■ RECORDS FOR PROCESSING:
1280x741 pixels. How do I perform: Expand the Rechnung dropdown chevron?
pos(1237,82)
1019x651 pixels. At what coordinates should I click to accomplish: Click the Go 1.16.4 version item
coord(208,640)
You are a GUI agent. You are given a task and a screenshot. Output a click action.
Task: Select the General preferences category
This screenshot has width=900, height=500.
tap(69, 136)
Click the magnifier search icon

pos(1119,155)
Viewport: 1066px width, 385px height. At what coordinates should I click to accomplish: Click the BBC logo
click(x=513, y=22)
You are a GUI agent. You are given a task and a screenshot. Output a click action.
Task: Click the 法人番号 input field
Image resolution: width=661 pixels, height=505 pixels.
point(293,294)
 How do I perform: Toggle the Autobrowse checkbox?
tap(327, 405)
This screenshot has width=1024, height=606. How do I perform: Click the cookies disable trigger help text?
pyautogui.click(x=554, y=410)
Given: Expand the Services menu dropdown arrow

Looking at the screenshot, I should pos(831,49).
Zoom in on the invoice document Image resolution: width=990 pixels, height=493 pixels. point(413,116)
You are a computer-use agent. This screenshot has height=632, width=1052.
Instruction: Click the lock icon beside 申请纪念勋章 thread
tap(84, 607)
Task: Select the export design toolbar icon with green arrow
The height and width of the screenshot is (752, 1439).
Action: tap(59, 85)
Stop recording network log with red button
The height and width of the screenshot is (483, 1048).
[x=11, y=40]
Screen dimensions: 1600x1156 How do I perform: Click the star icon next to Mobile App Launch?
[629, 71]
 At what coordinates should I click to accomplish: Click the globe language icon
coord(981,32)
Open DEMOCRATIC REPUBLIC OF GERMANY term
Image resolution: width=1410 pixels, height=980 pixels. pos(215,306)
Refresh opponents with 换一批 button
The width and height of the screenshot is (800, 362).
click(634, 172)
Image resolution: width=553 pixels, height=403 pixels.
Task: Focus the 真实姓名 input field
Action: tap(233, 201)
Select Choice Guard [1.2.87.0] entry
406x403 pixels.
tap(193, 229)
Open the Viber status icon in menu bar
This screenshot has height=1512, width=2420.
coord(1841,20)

■ WORK REQUIRED: Render every non-blank line of the listing above as a JSON list of strings, one string per line, covering the whole listing.

■ TASK RESULT:
[
  "1280x741 pixels. How do I perform: Expand the Rechnung dropdown chevron?",
  "pos(1237,82)",
  "1019x651 pixels. At what coordinates should I click to accomplish: Click the Go 1.16.4 version item",
  "coord(208,640)",
  "You are a GUI agent. You are given a task and a screenshot. Output a click action.",
  "Task: Select the General preferences category",
  "This screenshot has width=900, height=500.",
  "tap(69, 136)",
  "Click the magnifier search icon",
  "pos(1119,155)",
  "Viewport: 1066px width, 385px height. At what coordinates should I click to accomplish: Click the BBC logo",
  "click(x=513, y=22)",
  "You are a GUI agent. You are given a task and a screenshot. Output a click action.",
  "Task: Click the 法人番号 input field",
  "Image resolution: width=661 pixels, height=505 pixels.",
  "point(293,294)",
  " How do I perform: Toggle the Autobrowse checkbox?",
  "tap(327, 405)",
  "This screenshot has width=1024, height=606. How do I perform: Click the cookies disable trigger help text?",
  "pyautogui.click(x=554, y=410)",
  "Given: Expand the Services menu dropdown arrow",
  "Looking at the screenshot, I should pos(831,49).",
  "Zoom in on the invoice document Image resolution: width=990 pixels, height=493 pixels. point(413,116)",
  "You are a computer-use agent. This screenshot has height=632, width=1052.",
  "Instruction: Click the lock icon beside 申请纪念勋章 thread",
  "tap(84, 607)",
  "Task: Select the export design toolbar icon with green arrow",
  "The height and width of the screenshot is (752, 1439).",
  "Action: tap(59, 85)",
  "Stop recording network log with red button",
  "The height and width of the screenshot is (483, 1048).",
  "[x=11, y=40]",
  "Screen dimensions: 1600x1156 How do I perform: Click the star icon next to Mobile App Launch?",
  "[629, 71]",
  " At what coordinates should I click to accomplish: Click the globe language icon",
  "coord(981,32)",
  "Open DEMOCRATIC REPUBLIC OF GERMANY term",
  "Image resolution: width=1410 pixels, height=980 pixels. pos(215,306)",
  "Refresh opponents with 换一批 button",
  "The width and height of the screenshot is (800, 362).",
  "click(634, 172)",
  "Image resolution: width=553 pixels, height=403 pixels.",
  "Task: Focus the 真实姓名 input field",
  "Action: tap(233, 201)",
  "Select Choice Guard [1.2.87.0] entry",
  "406x403 pixels.",
  "tap(193, 229)",
  "Open the Viber status icon in menu bar",
  "This screenshot has height=1512, width=2420.",
  "coord(1841,20)"
]